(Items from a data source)
____

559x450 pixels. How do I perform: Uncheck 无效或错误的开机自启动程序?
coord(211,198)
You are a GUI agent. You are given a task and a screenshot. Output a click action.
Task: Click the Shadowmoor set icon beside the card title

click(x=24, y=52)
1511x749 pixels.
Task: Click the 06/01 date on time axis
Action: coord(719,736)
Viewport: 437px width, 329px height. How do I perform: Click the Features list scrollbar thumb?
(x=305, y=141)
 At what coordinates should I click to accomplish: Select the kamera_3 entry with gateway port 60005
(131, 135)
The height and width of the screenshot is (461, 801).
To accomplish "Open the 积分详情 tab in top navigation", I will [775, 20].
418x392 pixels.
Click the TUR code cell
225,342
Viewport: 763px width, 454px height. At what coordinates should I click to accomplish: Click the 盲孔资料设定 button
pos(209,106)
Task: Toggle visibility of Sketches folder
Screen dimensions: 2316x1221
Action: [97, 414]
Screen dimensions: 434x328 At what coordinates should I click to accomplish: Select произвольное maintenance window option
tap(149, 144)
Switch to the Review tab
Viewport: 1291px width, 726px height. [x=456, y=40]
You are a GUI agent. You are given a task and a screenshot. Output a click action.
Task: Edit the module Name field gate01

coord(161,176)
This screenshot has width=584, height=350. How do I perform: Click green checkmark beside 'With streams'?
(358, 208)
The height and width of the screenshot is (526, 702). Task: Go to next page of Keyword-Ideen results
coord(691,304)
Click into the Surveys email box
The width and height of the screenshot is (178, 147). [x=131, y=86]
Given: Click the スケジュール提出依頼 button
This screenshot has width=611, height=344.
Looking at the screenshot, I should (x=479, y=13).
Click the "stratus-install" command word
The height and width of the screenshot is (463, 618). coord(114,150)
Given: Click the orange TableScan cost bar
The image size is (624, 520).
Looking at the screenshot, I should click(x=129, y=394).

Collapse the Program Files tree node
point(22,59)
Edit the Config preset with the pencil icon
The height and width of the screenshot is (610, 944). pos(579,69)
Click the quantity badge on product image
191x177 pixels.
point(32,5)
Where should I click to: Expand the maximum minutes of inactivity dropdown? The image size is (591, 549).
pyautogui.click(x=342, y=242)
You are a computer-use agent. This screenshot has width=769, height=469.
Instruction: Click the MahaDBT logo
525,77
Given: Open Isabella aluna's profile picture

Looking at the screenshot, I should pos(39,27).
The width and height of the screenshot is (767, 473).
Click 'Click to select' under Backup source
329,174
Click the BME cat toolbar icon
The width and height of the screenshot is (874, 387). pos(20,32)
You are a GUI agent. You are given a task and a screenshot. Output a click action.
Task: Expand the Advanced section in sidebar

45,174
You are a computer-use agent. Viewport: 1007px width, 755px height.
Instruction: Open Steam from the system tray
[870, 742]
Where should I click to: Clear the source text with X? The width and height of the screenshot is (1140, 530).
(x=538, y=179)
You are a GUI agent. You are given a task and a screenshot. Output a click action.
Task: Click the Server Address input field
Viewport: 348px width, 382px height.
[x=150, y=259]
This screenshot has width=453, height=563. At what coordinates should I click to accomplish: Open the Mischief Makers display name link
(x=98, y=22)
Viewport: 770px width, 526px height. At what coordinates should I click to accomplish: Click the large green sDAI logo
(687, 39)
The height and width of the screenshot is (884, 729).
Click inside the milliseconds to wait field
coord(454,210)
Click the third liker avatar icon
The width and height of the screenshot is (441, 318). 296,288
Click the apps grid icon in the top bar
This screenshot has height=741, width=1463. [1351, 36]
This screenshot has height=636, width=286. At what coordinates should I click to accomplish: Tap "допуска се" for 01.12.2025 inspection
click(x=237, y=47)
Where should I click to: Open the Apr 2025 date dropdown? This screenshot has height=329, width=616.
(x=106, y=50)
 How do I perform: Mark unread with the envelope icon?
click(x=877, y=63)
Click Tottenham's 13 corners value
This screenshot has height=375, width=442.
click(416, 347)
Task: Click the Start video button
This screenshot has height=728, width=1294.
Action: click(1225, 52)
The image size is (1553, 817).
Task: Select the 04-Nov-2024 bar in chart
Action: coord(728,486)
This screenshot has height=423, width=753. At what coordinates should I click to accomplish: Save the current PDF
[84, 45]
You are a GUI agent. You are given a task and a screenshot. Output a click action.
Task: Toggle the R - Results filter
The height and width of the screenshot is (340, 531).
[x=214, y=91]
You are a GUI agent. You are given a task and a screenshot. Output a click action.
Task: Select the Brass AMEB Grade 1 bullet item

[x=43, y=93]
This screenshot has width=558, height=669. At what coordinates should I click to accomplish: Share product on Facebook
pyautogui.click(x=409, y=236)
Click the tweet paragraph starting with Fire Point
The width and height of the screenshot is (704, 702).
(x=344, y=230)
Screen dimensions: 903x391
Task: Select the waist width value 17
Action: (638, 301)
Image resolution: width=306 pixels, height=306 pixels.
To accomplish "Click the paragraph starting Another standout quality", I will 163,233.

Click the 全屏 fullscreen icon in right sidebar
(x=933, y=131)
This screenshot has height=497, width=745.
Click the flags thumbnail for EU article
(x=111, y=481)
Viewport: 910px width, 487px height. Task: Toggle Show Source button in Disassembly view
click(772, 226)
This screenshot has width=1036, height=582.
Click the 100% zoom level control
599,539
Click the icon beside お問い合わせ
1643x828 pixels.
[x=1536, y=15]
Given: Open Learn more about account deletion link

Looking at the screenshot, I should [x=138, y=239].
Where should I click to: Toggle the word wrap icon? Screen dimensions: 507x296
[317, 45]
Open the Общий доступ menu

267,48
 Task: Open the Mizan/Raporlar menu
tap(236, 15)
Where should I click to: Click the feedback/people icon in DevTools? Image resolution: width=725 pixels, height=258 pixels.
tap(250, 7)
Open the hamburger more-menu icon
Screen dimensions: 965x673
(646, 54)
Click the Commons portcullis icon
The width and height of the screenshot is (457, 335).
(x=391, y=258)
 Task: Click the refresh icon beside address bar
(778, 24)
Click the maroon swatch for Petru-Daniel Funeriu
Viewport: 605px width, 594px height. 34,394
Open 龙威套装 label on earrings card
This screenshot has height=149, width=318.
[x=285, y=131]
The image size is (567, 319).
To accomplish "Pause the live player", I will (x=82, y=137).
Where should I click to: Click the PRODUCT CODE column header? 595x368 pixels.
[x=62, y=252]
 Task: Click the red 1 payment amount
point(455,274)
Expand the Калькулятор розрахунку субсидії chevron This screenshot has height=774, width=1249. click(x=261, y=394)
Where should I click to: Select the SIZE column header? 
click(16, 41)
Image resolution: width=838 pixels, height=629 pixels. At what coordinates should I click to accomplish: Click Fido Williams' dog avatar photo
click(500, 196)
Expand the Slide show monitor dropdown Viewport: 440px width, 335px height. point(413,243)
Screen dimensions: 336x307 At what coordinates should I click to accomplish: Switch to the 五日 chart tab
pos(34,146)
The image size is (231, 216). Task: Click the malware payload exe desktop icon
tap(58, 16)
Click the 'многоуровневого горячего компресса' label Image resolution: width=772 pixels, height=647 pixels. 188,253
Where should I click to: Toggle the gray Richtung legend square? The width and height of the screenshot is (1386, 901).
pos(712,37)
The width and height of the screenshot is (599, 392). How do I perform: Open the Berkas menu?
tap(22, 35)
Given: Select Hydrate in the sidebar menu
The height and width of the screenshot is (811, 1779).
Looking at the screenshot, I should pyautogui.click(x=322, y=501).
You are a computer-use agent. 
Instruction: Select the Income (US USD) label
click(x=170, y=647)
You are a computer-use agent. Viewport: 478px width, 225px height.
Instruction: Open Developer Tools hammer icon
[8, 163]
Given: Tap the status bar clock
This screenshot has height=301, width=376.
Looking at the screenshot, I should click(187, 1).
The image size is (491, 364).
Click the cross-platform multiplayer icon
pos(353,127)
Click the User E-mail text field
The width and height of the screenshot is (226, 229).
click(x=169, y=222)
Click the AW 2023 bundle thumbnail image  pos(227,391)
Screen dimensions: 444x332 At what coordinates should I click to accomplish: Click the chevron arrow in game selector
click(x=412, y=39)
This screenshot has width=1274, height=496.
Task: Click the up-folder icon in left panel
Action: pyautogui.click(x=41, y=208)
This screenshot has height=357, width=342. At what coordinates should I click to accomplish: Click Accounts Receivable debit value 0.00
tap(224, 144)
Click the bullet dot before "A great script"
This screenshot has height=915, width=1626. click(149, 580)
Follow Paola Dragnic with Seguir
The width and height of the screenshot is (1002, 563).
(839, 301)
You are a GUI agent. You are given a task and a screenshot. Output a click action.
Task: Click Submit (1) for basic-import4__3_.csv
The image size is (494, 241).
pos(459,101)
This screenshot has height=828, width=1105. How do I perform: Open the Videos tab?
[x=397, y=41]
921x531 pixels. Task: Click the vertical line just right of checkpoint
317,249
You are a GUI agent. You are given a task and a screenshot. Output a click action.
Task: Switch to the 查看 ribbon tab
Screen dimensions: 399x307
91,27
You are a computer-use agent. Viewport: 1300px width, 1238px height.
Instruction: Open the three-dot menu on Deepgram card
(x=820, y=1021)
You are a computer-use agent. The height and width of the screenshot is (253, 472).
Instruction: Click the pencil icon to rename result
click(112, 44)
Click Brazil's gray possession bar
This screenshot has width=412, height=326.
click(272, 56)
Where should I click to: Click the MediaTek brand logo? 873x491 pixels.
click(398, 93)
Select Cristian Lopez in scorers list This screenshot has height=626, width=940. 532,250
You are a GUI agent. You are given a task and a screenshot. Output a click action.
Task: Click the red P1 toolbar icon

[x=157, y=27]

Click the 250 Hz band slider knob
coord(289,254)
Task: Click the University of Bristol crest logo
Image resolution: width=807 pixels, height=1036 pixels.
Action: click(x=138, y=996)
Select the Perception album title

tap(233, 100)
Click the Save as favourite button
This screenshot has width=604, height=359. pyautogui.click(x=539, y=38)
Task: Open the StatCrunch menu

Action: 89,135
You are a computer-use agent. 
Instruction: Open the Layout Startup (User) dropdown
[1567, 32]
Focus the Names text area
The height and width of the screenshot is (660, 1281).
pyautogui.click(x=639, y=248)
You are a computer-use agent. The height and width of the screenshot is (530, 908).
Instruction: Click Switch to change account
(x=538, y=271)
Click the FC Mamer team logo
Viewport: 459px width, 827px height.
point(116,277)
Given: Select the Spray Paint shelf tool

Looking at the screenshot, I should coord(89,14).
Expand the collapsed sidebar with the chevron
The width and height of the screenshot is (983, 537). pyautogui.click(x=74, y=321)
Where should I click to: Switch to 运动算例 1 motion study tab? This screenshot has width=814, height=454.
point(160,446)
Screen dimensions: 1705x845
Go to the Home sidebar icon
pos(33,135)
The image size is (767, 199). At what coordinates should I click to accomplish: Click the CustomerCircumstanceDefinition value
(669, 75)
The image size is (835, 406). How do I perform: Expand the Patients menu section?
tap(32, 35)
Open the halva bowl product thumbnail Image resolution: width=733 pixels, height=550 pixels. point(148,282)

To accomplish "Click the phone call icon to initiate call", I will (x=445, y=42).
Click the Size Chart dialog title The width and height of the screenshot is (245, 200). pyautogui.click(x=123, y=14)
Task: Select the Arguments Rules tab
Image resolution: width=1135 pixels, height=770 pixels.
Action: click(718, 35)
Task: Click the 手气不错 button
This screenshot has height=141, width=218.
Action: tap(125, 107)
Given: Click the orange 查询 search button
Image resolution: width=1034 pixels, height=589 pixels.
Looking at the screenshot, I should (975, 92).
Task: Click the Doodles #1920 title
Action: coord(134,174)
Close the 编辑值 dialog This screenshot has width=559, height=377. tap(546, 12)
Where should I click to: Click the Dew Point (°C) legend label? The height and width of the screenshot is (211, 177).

____

Aim of the task.
Look above for the line with "Where should I click to: Open" and the line with "Image resolution: width=306"; transcribe both and all lines in between, exactly, and nothing else.

Your solution.
Where should I click to: Open the Apr 2025 date dropdown? This screenshot has height=329, width=616.
(x=106, y=50)
 How do I perform: Mark unread with the envelope icon?
click(x=877, y=63)
Click Tottenham's 13 corners value
This screenshot has height=375, width=442.
click(416, 347)
Task: Click the Start video button
This screenshot has height=728, width=1294.
Action: click(1225, 52)
The image size is (1553, 817).
Task: Select the 04-Nov-2024 bar in chart
Action: coord(728,486)
This screenshot has height=423, width=753. At what coordinates should I click to accomplish: Save the current PDF
[84, 45]
You are a GUI agent. You are given a task and a screenshot. Output a click action.
Task: Toggle the R - Results filter
The height and width of the screenshot is (340, 531).
[x=214, y=91]
You are a GUI agent. You are given a task and a screenshot. Output a click action.
Task: Select the Brass AMEB Grade 1 bullet item

[x=43, y=93]
This screenshot has width=558, height=669. At what coordinates should I click to accomplish: Share product on Facebook
pyautogui.click(x=409, y=236)
Click the tweet paragraph starting with Fire Point
The width and height of the screenshot is (704, 702).
(x=344, y=230)
Screen dimensions: 903x391
Task: Select the waist width value 17
Action: (638, 301)
Image resolution: width=306 pixels, height=306 pixels.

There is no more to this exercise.